The full set of lines below has to be written out again exactly.

------------------------

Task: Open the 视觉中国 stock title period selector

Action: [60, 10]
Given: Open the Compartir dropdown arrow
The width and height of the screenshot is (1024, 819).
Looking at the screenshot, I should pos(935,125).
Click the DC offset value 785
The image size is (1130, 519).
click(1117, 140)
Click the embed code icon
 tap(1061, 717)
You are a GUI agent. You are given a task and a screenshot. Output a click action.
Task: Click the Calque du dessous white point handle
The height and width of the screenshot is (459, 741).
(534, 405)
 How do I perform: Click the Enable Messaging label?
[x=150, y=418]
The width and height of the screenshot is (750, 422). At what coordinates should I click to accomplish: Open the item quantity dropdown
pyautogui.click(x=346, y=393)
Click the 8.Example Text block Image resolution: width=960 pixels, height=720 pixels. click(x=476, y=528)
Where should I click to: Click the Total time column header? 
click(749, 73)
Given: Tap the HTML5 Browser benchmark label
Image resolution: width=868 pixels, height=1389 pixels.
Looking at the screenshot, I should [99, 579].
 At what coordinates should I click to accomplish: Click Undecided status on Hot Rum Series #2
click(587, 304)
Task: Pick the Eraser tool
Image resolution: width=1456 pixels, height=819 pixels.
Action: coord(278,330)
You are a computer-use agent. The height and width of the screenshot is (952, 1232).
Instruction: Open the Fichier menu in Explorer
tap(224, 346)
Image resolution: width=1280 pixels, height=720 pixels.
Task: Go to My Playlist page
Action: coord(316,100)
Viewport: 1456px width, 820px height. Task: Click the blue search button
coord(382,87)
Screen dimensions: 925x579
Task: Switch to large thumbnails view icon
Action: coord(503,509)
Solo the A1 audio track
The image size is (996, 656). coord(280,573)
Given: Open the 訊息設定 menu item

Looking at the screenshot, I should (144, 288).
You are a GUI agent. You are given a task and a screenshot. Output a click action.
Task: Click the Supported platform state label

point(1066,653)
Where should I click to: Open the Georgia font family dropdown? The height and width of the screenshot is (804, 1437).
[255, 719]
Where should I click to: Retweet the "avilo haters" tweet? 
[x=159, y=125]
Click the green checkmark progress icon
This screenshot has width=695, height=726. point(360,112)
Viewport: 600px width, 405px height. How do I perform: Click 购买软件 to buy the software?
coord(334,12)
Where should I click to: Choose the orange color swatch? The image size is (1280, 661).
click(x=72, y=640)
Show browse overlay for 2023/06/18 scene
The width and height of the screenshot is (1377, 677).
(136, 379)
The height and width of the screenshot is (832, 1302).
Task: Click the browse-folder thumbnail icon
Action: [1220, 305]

------------------------

* Written reply *
Task: Open the 视觉中国 stock title period selector

Action: [60, 10]
Given: Open the Compartir dropdown arrow
The width and height of the screenshot is (1024, 819).
Looking at the screenshot, I should pos(935,125).
Click the DC offset value 785
The image size is (1130, 519).
click(1117, 140)
Click the embed code icon
 tap(1061, 717)
You are a GUI agent. You are given a task and a screenshot. Output a click action.
Task: Click the Calque du dessous white point handle
The height and width of the screenshot is (459, 741).
(534, 405)
 How do I perform: Click the Enable Messaging label?
[x=150, y=418]
The width and height of the screenshot is (750, 422). At what coordinates should I click to accomplish: Open the item quantity dropdown
pyautogui.click(x=346, y=393)
Click the 8.Example Text block Image resolution: width=960 pixels, height=720 pixels. click(x=476, y=528)
Where should I click to: Click the Total time column header? 
click(749, 73)
Given: Tap the HTML5 Browser benchmark label
Image resolution: width=868 pixels, height=1389 pixels.
Looking at the screenshot, I should [99, 579].
 At what coordinates should I click to accomplish: Click Undecided status on Hot Rum Series #2
click(587, 304)
Task: Pick the Eraser tool
Image resolution: width=1456 pixels, height=819 pixels.
Action: coord(278,330)
You are a computer-use agent. The height and width of the screenshot is (952, 1232).
Instruction: Open the Fichier menu in Explorer
tap(224, 346)
Image resolution: width=1280 pixels, height=720 pixels.
Task: Go to My Playlist page
Action: coord(316,100)
Viewport: 1456px width, 820px height. Task: Click the blue search button
coord(382,87)
Screen dimensions: 925x579
Task: Switch to large thumbnails view icon
Action: coord(503,509)
Solo the A1 audio track
The image size is (996, 656). coord(280,573)
Given: Open the 訊息設定 menu item

Looking at the screenshot, I should (144, 288).
You are a GUI agent. You are given a task and a screenshot. Output a click action.
Task: Click the Supported platform state label

point(1066,653)
Where should I click to: Open the Georgia font family dropdown? The height and width of the screenshot is (804, 1437).
[255, 719]
Where should I click to: Retweet the "avilo haters" tweet? 
[x=159, y=125]
Click the green checkmark progress icon
This screenshot has width=695, height=726. point(360,112)
Viewport: 600px width, 405px height. How do I perform: Click 购买软件 to buy the software?
coord(334,12)
Where should I click to: Choose the orange color swatch? The image size is (1280, 661).
click(x=72, y=640)
Show browse overlay for 2023/06/18 scene
The width and height of the screenshot is (1377, 677).
(136, 379)
The height and width of the screenshot is (832, 1302).
Task: Click the browse-folder thumbnail icon
Action: [1220, 305]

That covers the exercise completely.